**Prompt**. The line with "Viewport: 422px width, 254px" marks where to begin; print it and all lines after it in the material below exactly, skipping pictures.
· · · · · · ·
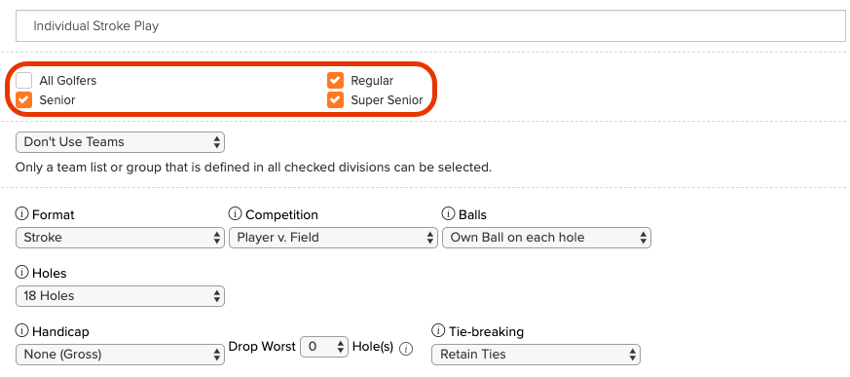This screenshot has width=850, height=377.
Task: Open the Player v. Field competition dropdown
Action: point(333,238)
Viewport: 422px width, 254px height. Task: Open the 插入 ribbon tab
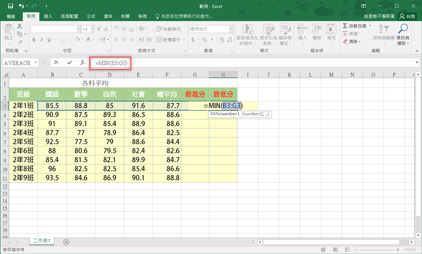48,16
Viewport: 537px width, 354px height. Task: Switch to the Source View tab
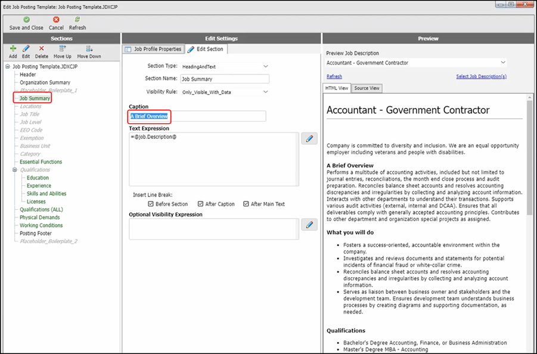pos(367,88)
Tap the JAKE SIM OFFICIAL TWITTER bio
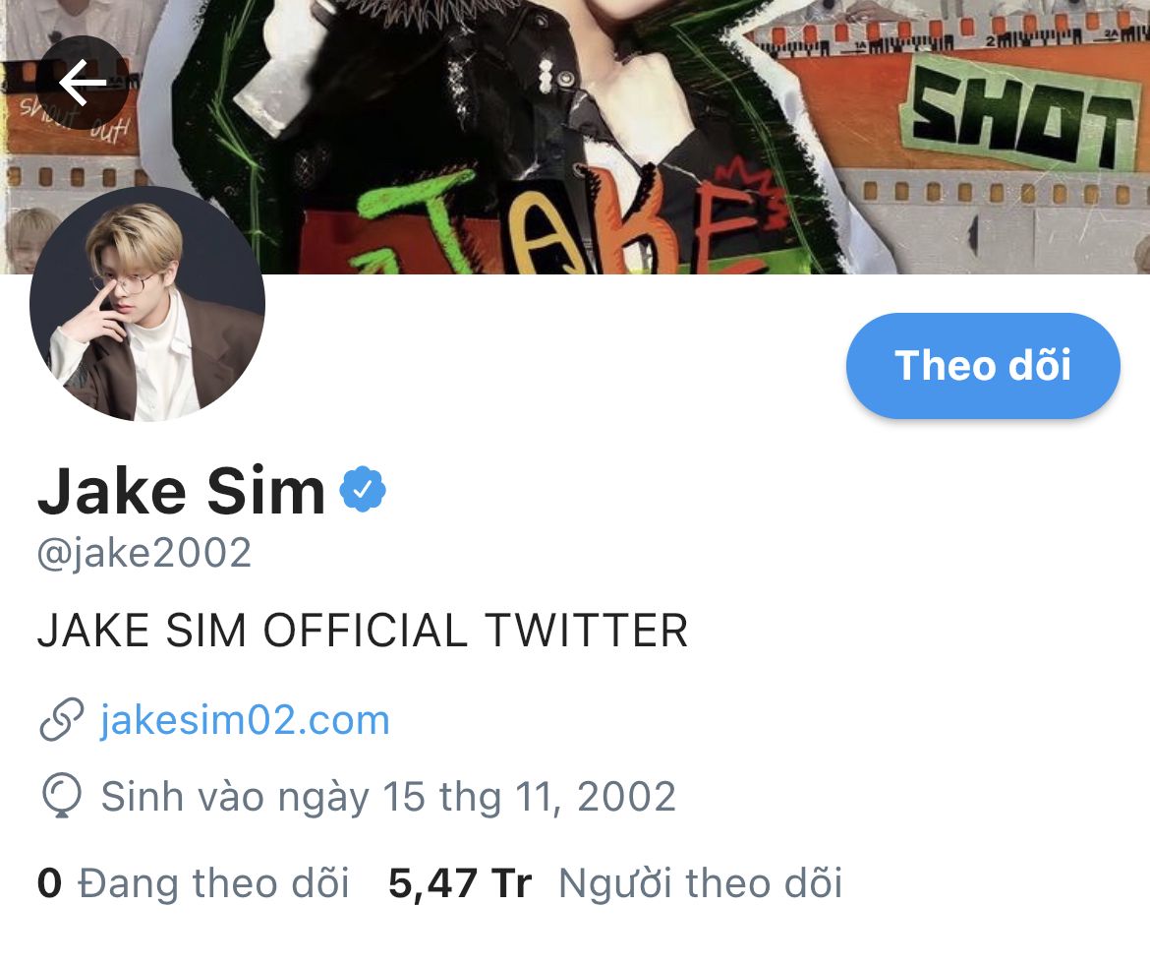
· · · · · · ·
**Solution to this exercise**.
Viewport: 422px width, 254px height. Task: Open the 插入 ribbon tab
48,16
Viewport: 537px width, 354px height. Task: Switch to the Source View tab
pos(367,88)
Tap the JAKE SIM OFFICIAL TWITTER bio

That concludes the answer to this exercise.